Return the lines below without any change, starting at the line that has "Identify the click" and stopping after the line that has "Sales (32, 1071)", with both of those lines included.

(Material)
== == ==
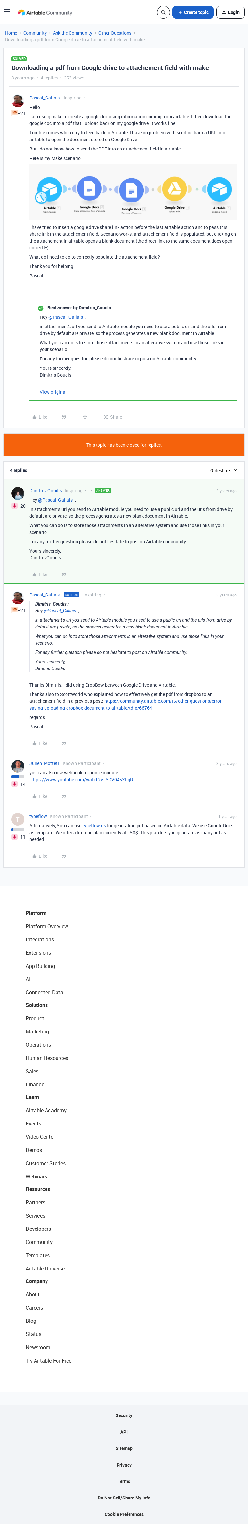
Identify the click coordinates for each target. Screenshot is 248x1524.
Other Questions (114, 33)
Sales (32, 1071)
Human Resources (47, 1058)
== == ==
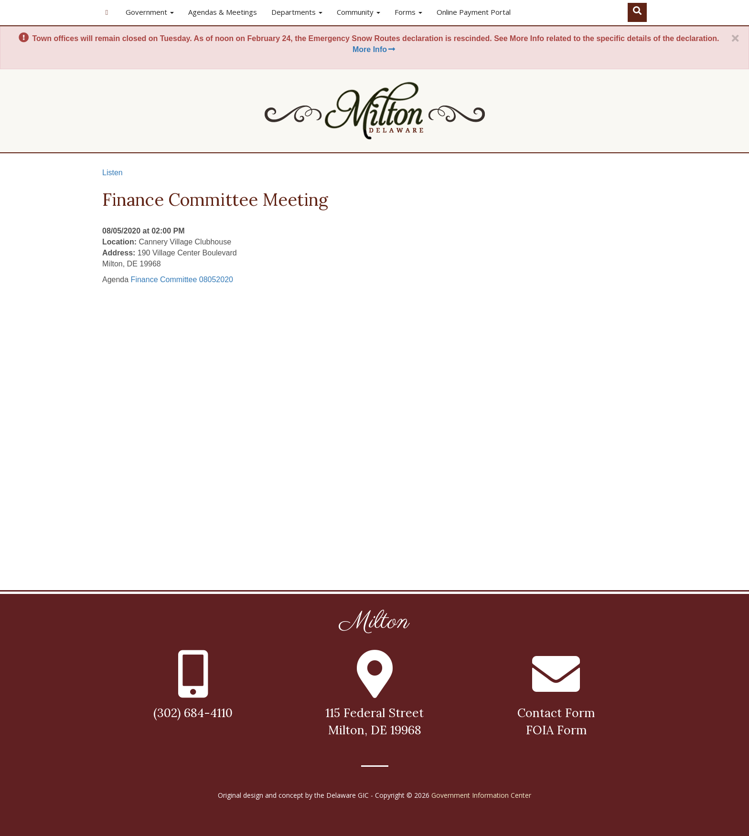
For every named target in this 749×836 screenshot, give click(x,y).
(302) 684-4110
== == ==
(Exercise answer)
Identify the click coordinates for each target. Screenshot is 248x1524.
Other Questions (114, 33)
Sales (32, 1071)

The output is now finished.